● EXTRACT
Paid Partnership with Revyz

Hey there, Jira Guys and Gals! Yes, it’s been a minute. Between putting together talks post Team ’24 and working on The Jira Life, I’ve had little creative juice left for here. Fair enough, but there is only one way to get back on the horse, which starts now.

Revyz contacted me not too long ago and unloaded some interesting info. Apparently, this article I wrote back in 2021 is one of the top Google returns for “Jira Backup.” But, looking back at it, it could be better. First off, it’s exclusively about DC and Server. I still think this holds up for those running DC, but we know most people these days are on Jira Cloud.

Second, while the basics are there, I’ve delved deeper into the world of backups, uncovering some fascinating insights. So, I’ve decided to share these backup basics and then compare how Atlassian’s backup solution measures up against the Revyz solution. Without further delay, let’s dig into this.

Backup Basics

So, let’s start with the basics here. What constitutes a healthy backup regiment? When are there too many backups, and when are they not enough? I think to me that proper backup health covers a few things:

First, you have enough of them in the right places.
Two, they are automatic.
You should still test your backups regularly.
The procedures for accessing and restoring them are accessible.
You should know how much data you are willing to lose (Recovery Point Objective, or RPO) and how long you want it to take to restore service (Recovery Time Objective, RTO)

3-2-1 Rule for Backups

So, first, we need to ensure you have enough backups. For this, I employ the 3-2-1 Rule. Have you never heard of it? Simply put, it is:

You should have 3 copies of your data: One original and two copies
They should be on 2 different media: tape, cloud storage, hard disk, etc.
And 1 of those copies should be kept offsite.

For example, for my local NAS, I have the following setup:

I have three copies of the data:

The Original TrueNAS Core Server
A secondary QNAP NAS that stores a copy of the data, which is delta backed up nightly, full backup Weekly
A backup stored in Backblaze also backed up weekly

This satisfies the 3-2-1 Rule well. I have three copies of the data, which are locally split between two separate systems. Yes, they are both hard drives, so if you are a purist, consider my offsite backup to be both the second type of media and my one offsite backup.

● DATA LINES
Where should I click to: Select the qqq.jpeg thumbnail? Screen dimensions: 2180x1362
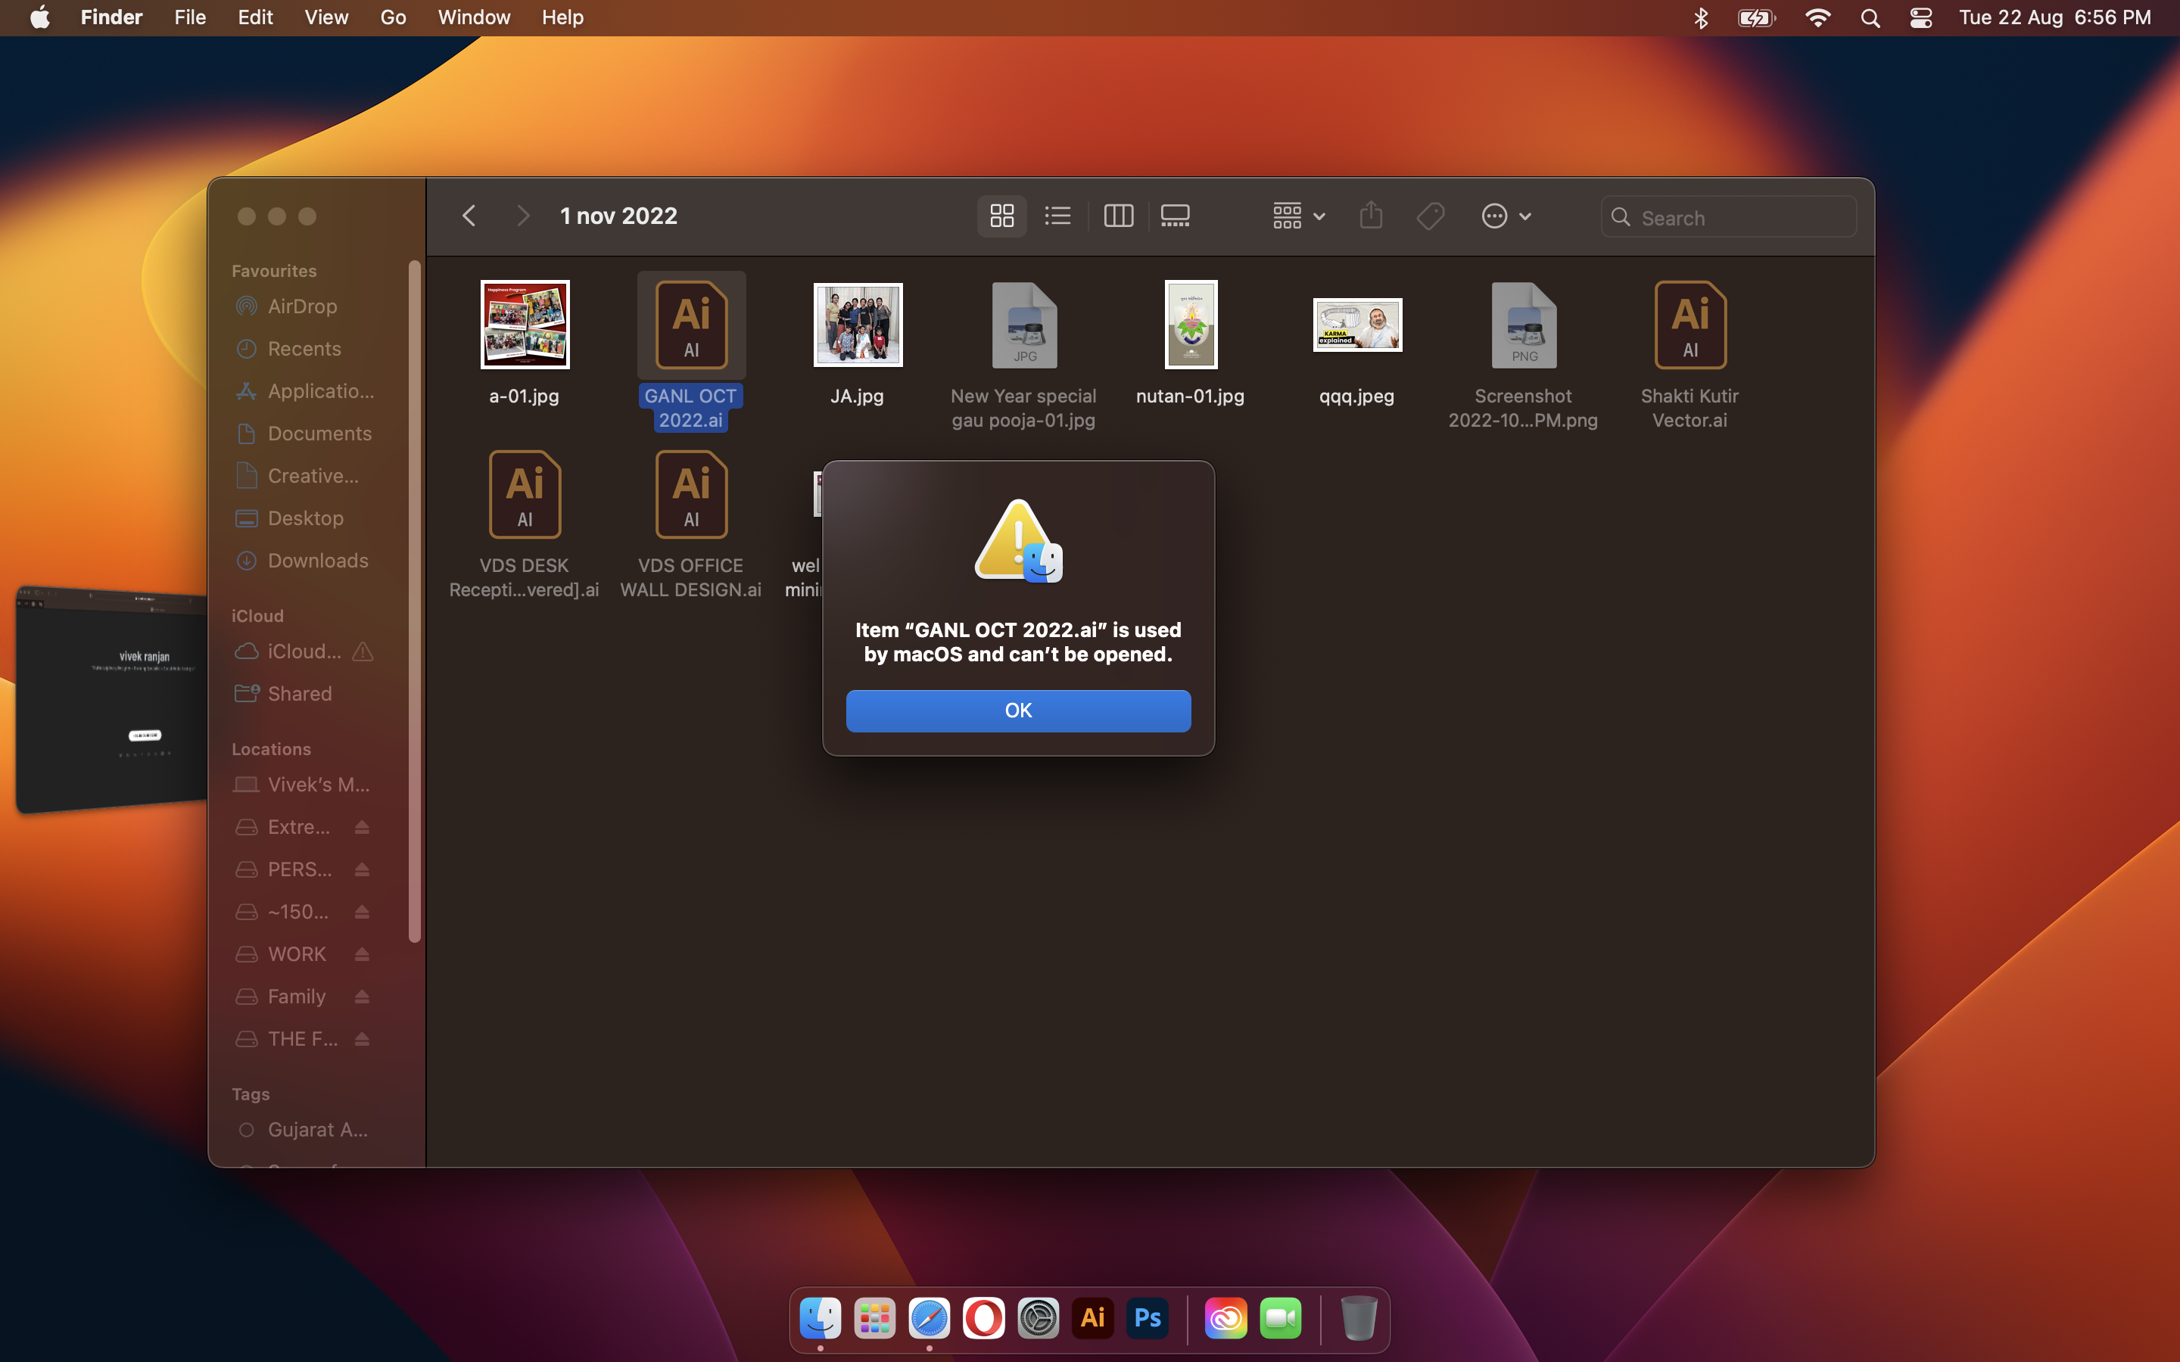pyautogui.click(x=1357, y=325)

● WRITTEN EXERCISE
Summarize the backup post above in two sentences.

● RESPONSE TO THE EXERCISE
Because an earlier article on Jira backups ranks among the top Google returns but covers only DC and Server, the writer will share backup basics and then compare Atlassian's backup solution with the Revyz solution. Healthy backups come in sufficient number and in the right places, run automatically, get tested regularly, have accessible restore procedures, and are planned around RPO and RTO; the 3-2-1 Rule (three copies, two different media, one copy offsite) is illustrated by the writer's own NAS setup.